— by Joan Treichel, SRA Science Reporter
These willowy reeds with their wheat-colored plumes bending in the wind are an enticing view in the wetlands of the Chesapeake Bay and its tributaries.
But don’t let the reeds, officially called Phragmites australis, bewitch you!
While the species is native to North America, a European variety of the species is spreading rapidly across the US and southern Canada.
The European variety is invasive, can grow twice as tall as a human, and form stands that are as thick as a jungle.
It can out-compete native plants and displace animals. In the Maryland part of the Chesapeake Bay, the invader is rapidly invading freshwater and brackish tidal wetlands.
Half-a-dozen Maryland scientists and a colleague from Utah State University came together in a virtual workshop on the 1st of this month to discuss possible solutions.
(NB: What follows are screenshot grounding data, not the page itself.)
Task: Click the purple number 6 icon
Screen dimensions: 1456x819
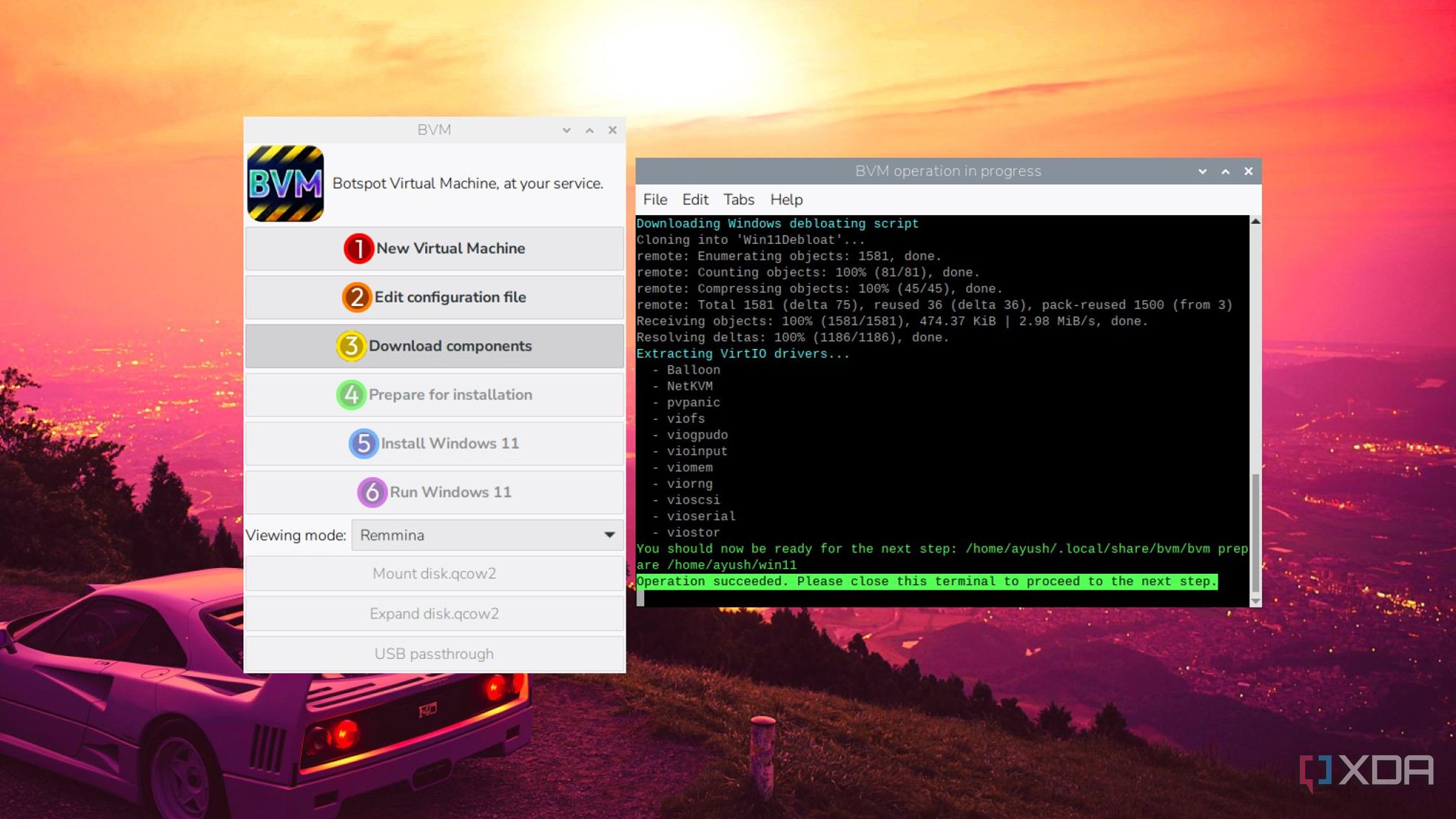Action: tap(372, 492)
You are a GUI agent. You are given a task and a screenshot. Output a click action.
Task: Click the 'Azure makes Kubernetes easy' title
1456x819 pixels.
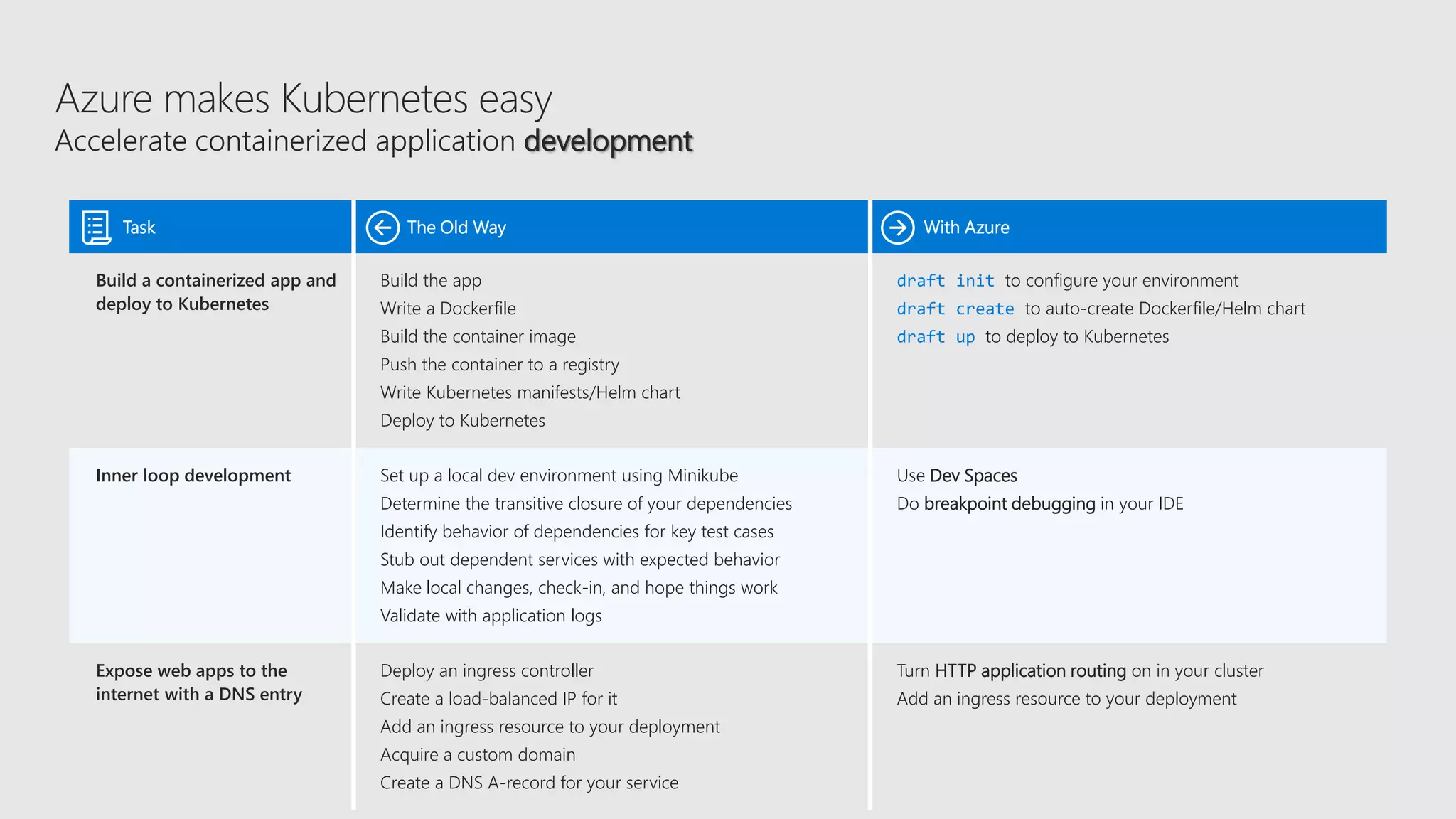tap(304, 98)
Scientists participating in the workshop were Michael Allen, from the Maryland Sea Grant program, Eric Buehl, Regional Watershed Restoration Specialist with the University, University of Maryland graduate student Sylvia Jacobson, and her advisor, Dr. Andrew Baldwin, from the Department of Environmental Science and Technology.
They were joined by Drs. Melissa McCormick (at right) and Dennis Whigham of the Smithsonian Environmental Research Center located in Edgewater, Maryland, and Dr. Karin Kettenring, Professor of Wetland Ecology at Utah State University. They addressed key control challenges:
First: How to reduce Phragmites‘ population?
One approach is to reduce fertilizer (nitrogen) runoff into the Bay and its tributaries. Research by Kettenring, McCormick and Whigham has shown that the more nitrogen Phragmites receives, the more it grows.
Second: How to kill Phragmites?
Spraying herbicides and employing other eradication techniques such as fire, mowing, and grazing can reduce Phragmites, but research by the group of scientists has demonstrated that the Phragmites is likely to return.
Whigham pointed out that at a site that he and Jacobson have been treating with herbicides for 20 years, the invader still hadn’t been eliminated. “It is a difficult situation,” he said.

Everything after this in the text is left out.